ACTION ITEM
Begin at the line that has "The width and", stop after the line that has "with Add to", and print exactly those lines from the records below, without any pictures.

═════ DATA FOR ANALYSIS

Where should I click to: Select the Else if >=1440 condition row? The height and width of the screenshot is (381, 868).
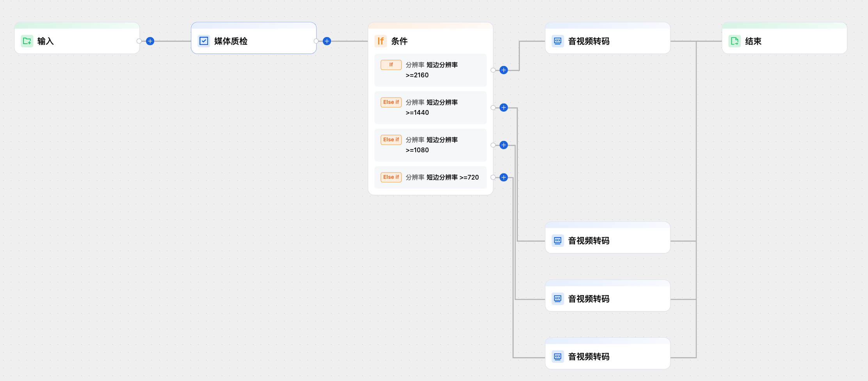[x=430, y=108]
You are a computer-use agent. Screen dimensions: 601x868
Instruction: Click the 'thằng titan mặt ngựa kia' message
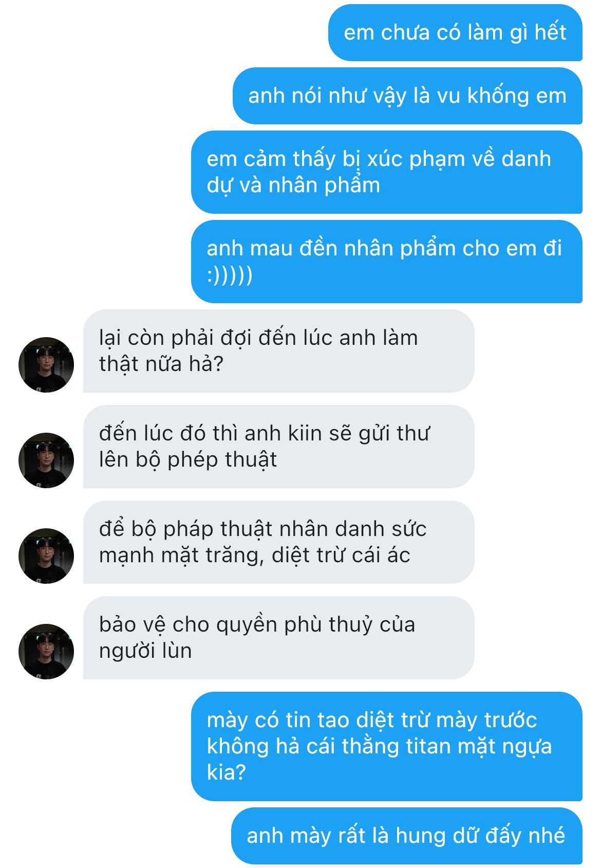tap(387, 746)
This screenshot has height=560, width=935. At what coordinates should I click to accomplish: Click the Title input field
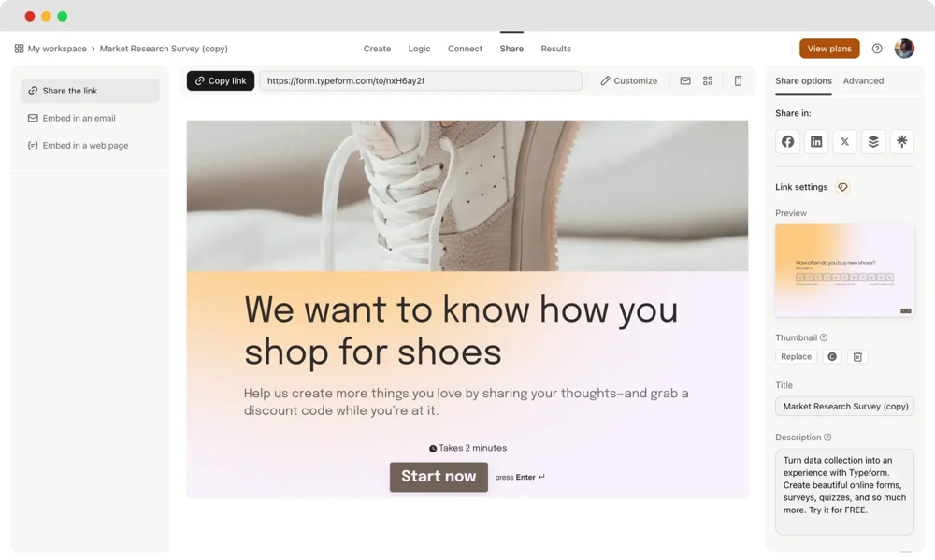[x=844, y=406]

══════════
═════ DATA FOR ANALYSIS

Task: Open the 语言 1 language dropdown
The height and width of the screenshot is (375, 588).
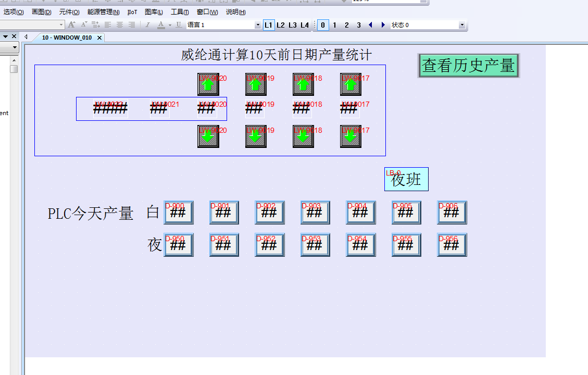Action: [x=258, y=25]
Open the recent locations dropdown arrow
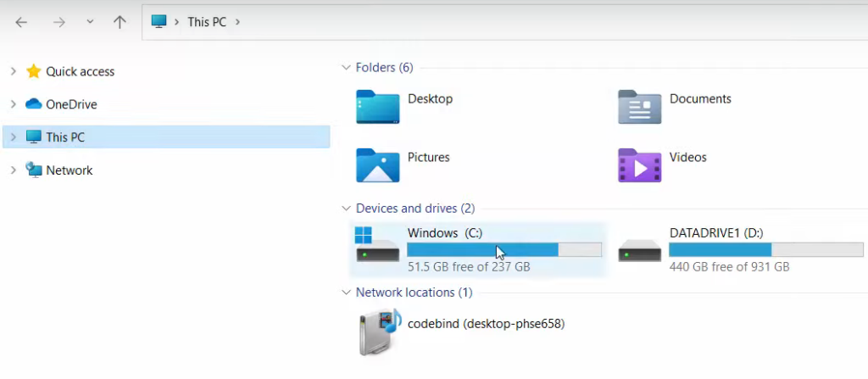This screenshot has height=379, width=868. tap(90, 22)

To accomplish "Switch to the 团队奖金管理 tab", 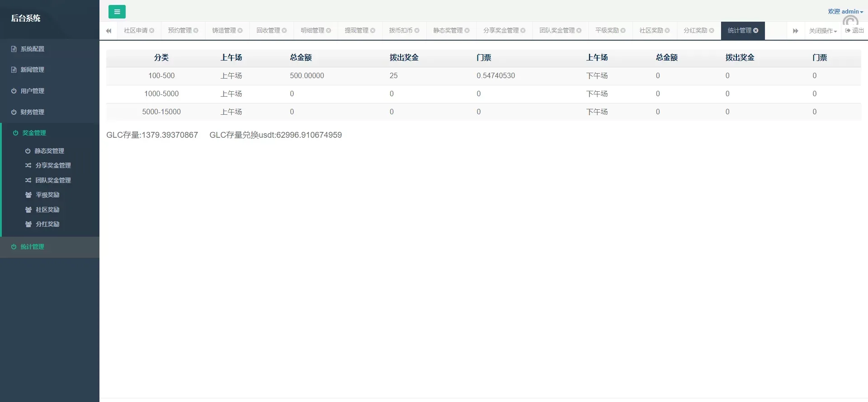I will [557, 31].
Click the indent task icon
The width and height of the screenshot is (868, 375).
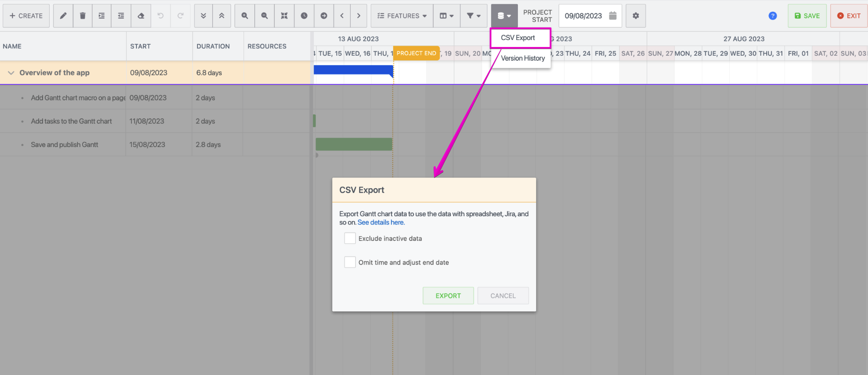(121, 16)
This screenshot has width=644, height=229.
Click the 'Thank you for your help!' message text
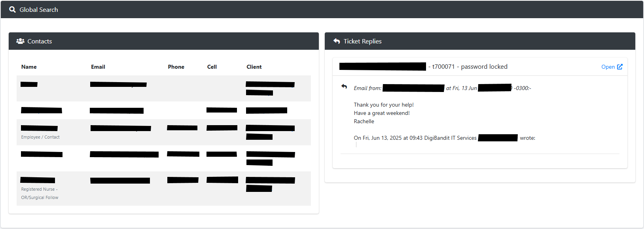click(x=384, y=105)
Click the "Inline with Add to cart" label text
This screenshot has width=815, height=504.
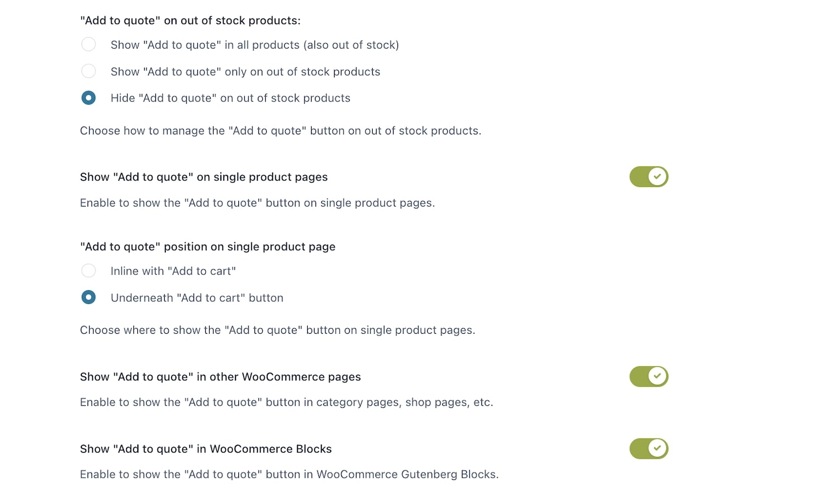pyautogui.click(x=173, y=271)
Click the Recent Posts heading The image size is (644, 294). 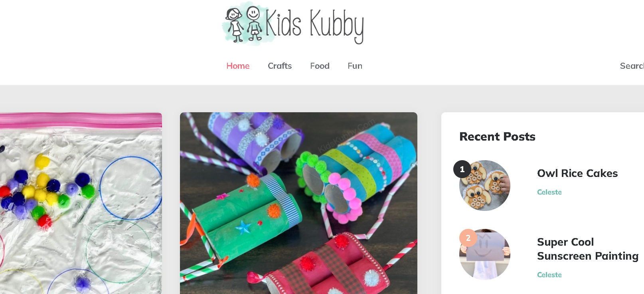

══════════

TASK OUTPUT
The width and height of the screenshot is (868, 375).
(121, 16)
This screenshot has width=644, height=229.
Click the 'Thank you for your help!' message text
click(x=384, y=105)
Click the "Inline with Add to cart" label text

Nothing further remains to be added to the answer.